*Data to use:*
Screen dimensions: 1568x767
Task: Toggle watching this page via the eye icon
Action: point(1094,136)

---

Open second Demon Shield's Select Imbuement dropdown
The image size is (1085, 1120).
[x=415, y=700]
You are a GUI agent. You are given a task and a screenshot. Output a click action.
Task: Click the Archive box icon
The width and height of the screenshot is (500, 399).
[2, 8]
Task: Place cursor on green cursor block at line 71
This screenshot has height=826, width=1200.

==

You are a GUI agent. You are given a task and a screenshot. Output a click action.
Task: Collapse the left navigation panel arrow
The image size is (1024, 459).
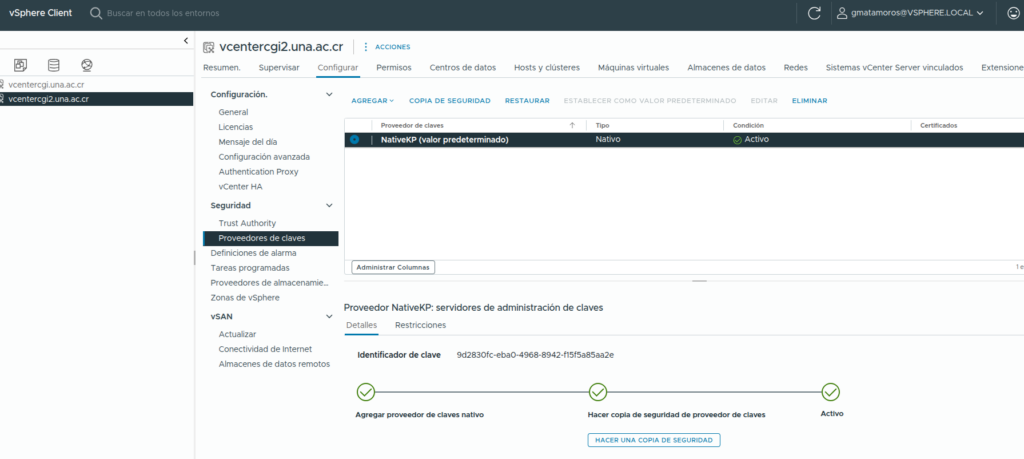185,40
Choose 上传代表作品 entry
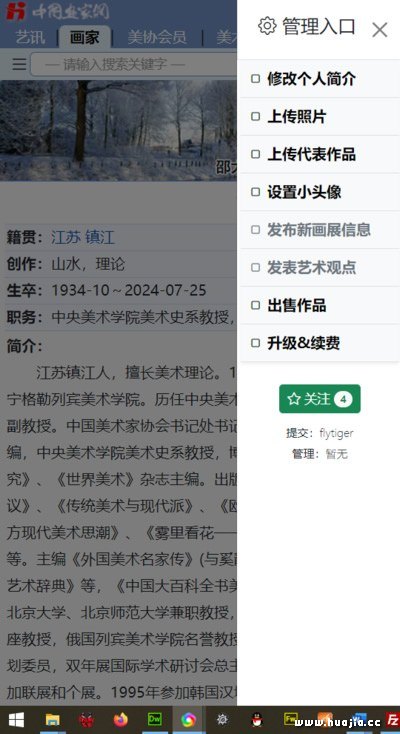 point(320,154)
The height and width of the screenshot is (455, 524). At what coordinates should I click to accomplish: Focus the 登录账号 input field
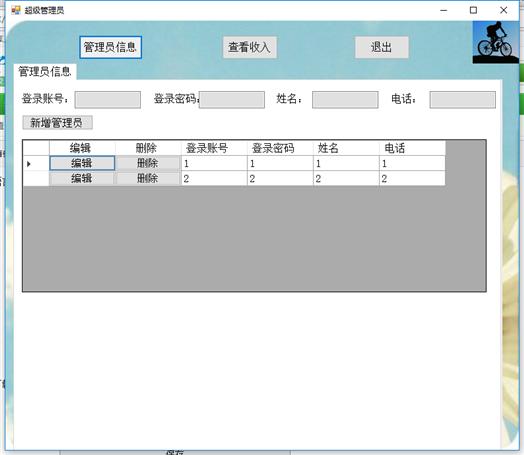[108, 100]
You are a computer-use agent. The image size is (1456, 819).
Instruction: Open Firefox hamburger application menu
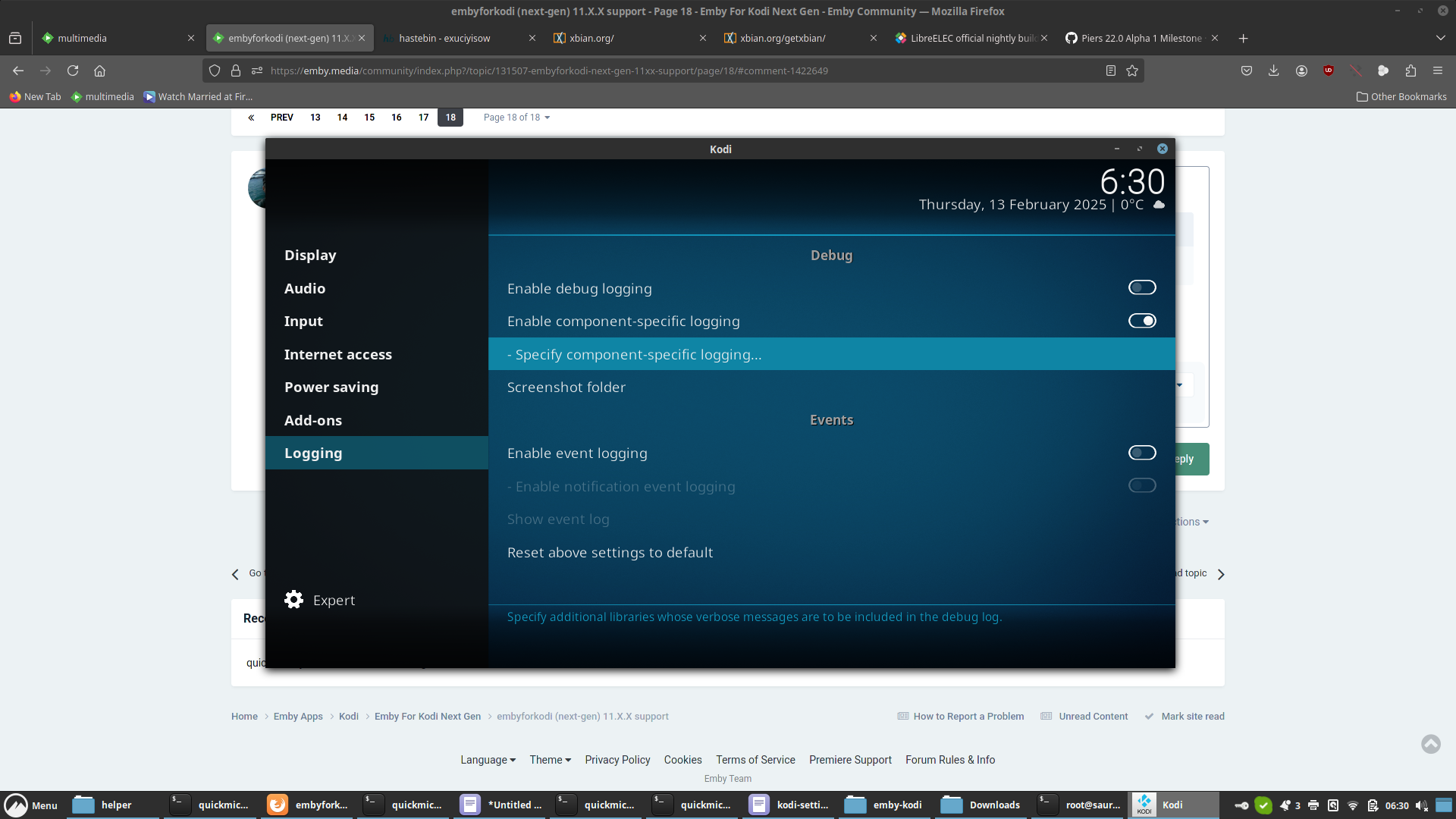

*Goal:* Copy out every entry from the line containing "Screen dimensions: 1568x767" down to the line containing "Action: point(1094,136)", both of those lines included, reproducing each one unchanged.

*Task response:*
Screen dimensions: 1568x767
Task: Toggle watching this page via the eye icon
Action: point(1094,136)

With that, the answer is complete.